» **文書の一節**:
ペルー北部,ラリベルタド県の県都。首都リマの北北西約 500km,太平洋沿岸の海岸砂漠にある。スペイン人が建設したペルーの都市のなかでは北のピウラに次いで古く,1534年建設。 19世紀周辺に外国資本によりサトウキビの大農場が開設されて以降,人口が急速に増加,現在同国の主要都市の一つとなっている。周辺のモチェ川河谷の灌漑農業地帯ではサトウキビやイネの栽培が盛んで,市はそれらの農産物の集散,加工を行うとともに,各種食品,ビール,皮革,繊維,石鹸などを製造する。市街は 1612年の地震で大きな被害を受けたが,現在大聖堂をはじめとする古い建築物も多数保存されており,植民地時代の面影をとどめている。南東郊には先インカ期に栄えたチムー王国の首都チャンチャンの遺跡があり,市内にある国立トルヒーヨ大学 (1824) の考古学博物館にはチムー,モチーカなどのアンデス文明に属する土器などが集められている。パンアメリカン・ハイウェーが通り,アンデス山中へ延びる道路が分岐する。人口 53万 2000 (1990推計) 。

トルヒーヨ
Trujillo

ホンジュラス北部の都市。コロン県の県都。首都テグシガルパの北北東約 250km,カリブ海にのぞむ港湾都市で,トルヒーヨ湾南岸に位置する。 1525年に建設され,スペイン植民地ホンジュラス地方の最初の首都とされ,特に 17世紀初めに繁栄。 1643年にオランダの海賊に占拠されてのち荒廃。 1787年スペイン人が入植して町を再建。現在商業中心地として,バナナ,ココナッツ,マホガニー材,皮革などを集散。 1920年以降,港湾機能は湾の北岸につくられたプエルトカスティヤに移った。人口 5547 (1988推計) 。

トルヒーヨ
Trujillo

ベネズエラ北西部,トルヒーヨ州の州都。同国最大の湖マラカイボ湖の東岸から約 70km東,メリダ山脈北部にあり,標高約 800m。 1556年建設。植民地時代は物資輸送の中継地として繁栄。現在周辺の肥沃な農業地帯の中心地で,カカオ,トウモロコシ,コーヒー,サトウキビ,タバコ,果実などを集散。市内には製粉,魚肉加工などの工場がある。人口3万 2683 (1990推計) 。

» **やること**:
(a) トルヒーヨについての文章によると、ホンジュラスのトルヒーヨを1643年に占拠したのは誰ですか。
(b) トルヒーヨについての文章の「ベネズエラ北西部,トルヒーヨ州の州都。同国最大の湖マラカイボ湖の東岸から約 70km東,メリダ山脈北部にあり,標高約 800m。」から「2683 (1990推計) 。」までを、一字も変えずにすべて書き出してください。

» **与えられた資料**:

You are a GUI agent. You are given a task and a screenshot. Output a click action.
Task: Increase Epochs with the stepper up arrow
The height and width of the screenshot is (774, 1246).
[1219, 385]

» **各課題の解答**:
(a) オランダの海賊です。

(b)
ベネズエラ北西部,トルヒーヨ州の州都。同国最大の湖マラカイボ湖の東岸から約 70km東,メリダ山脈北部にあり,標高約 800m。 1556年建設。植民地時代は物資輸送の中継地として繁栄。現在周辺の肥沃な農業地帯の中心地で,カカオ,トウモロコシ,コーヒー,サトウキビ,タバコ,果実などを集散。市内には製粉,魚肉加工などの工場がある。人口3万 2683 (1990推計) 。